Still, Cleo let Kaleisha pull her by their linked hands into a grasping, enveloping hug, and she laughed as Abe, and even Ros, joined in and squeezed them both like they'd just been saved from certain doom. Which, maybe they kind of had, Cleo thought as Abe twirled her off her feet and around the flight deck. Maybe none of them had ever quite dared to say aloud how likely it was that seven or more years in space with nothing but their thoughts and their terrifying powers would have been the death of them. Not of their bodies, necessarily, but of the softer parts of them—the parts that needed a planet under their feet, and a sky to look up at.

Cleo saw those soft parts of her friends come back from a brink she hadn't realized they'd all been standing on. She saw it in Abe's shining grin, in the gentle squeeze of her hand from Ros, in the way Kaleisha's killer high five turned into another desperate, brink-of-tears, rocking-back-and-forth hug.

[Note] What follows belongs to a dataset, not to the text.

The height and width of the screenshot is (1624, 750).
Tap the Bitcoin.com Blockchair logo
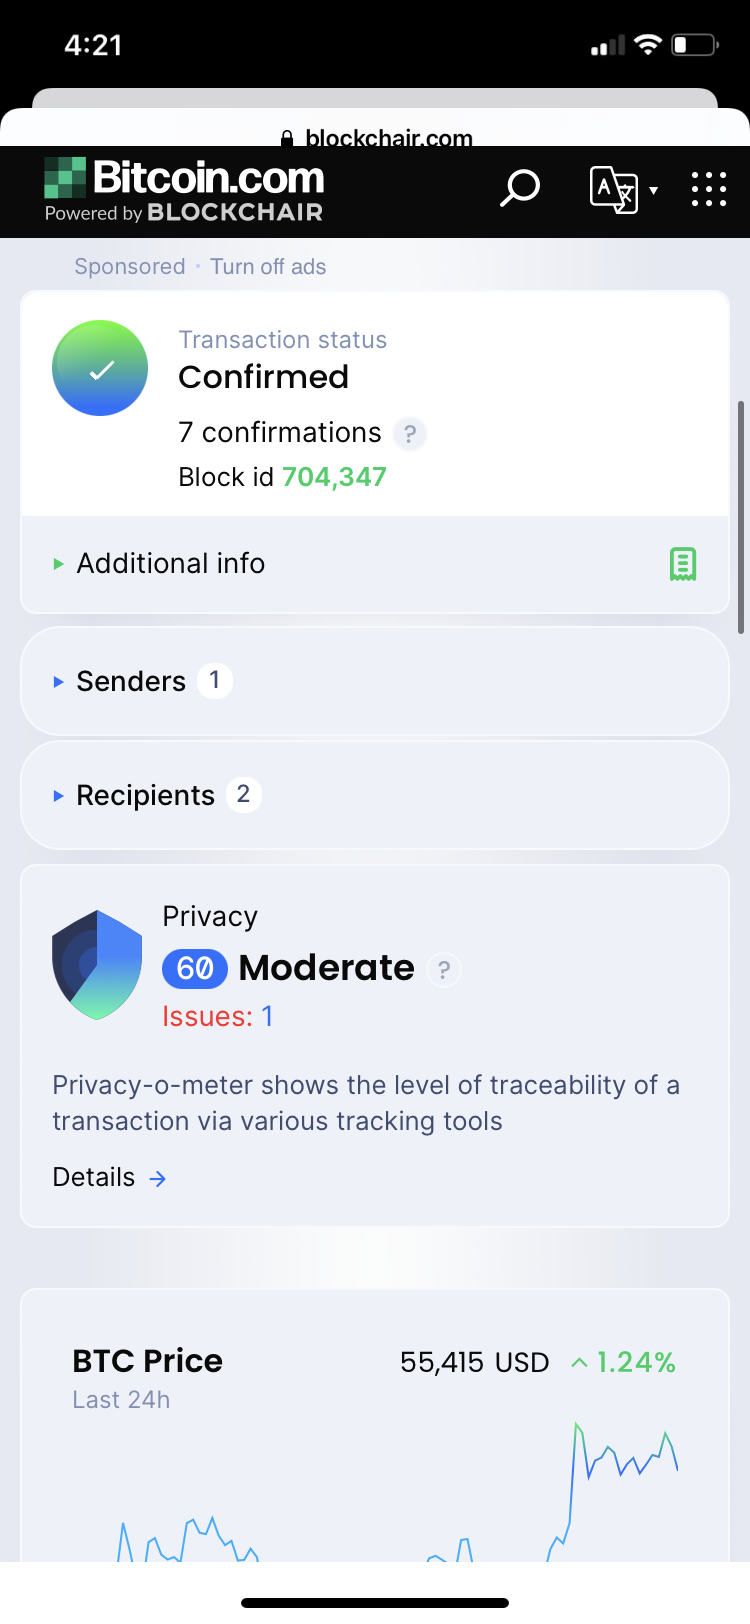185,188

She didn't quite see the same change in Billie. Cleo had never asked her how she felt about the plan to get to Proxima Centauri faster. She didn't have a glimmer of a clue what she would have done with the answer. But even if Billie wasn't looking quite as ecstatic as the others, she was still watching Cleo with something in her eyes, something gentle and deep that Cleo suspected she would never climb out of, if she let herself fall.

Still, she found herself drifting ever so slightly away from the tightly packed joy of her friends, and toward Billie. "Don't look at me like that, man," she said quietly, even though she probably wanted Billie to never stop looking at her like that. "We both know that getting sappy makes your brain short-circuit."

Billie snorted. "Alright." She leaned in close so Cleo could hear her over Abe's renewed, happy shouting. "Then I won't tell you how brilliant your plan was," she said against Cleo's ear. "Or how amazing you are."

Cleo let her eyes flutter closed for an instant, maybe to memorialize the final moment in which she could still pretend she had anything resembling a self-preservation instinct.

"No," she whispered back, "tell me."

Alright, so. Turns out, nothing was fine.

***

ARCHIVED: Medical Report — Veronica Ruiz, MD, to Chief Engineer Kristoff Halvorsen, PhD, June 3, 2041

Kris—Got the tests back. Don't think the jacket worked. Or it was already too late when you made it, anyway. Give me a call ASAP.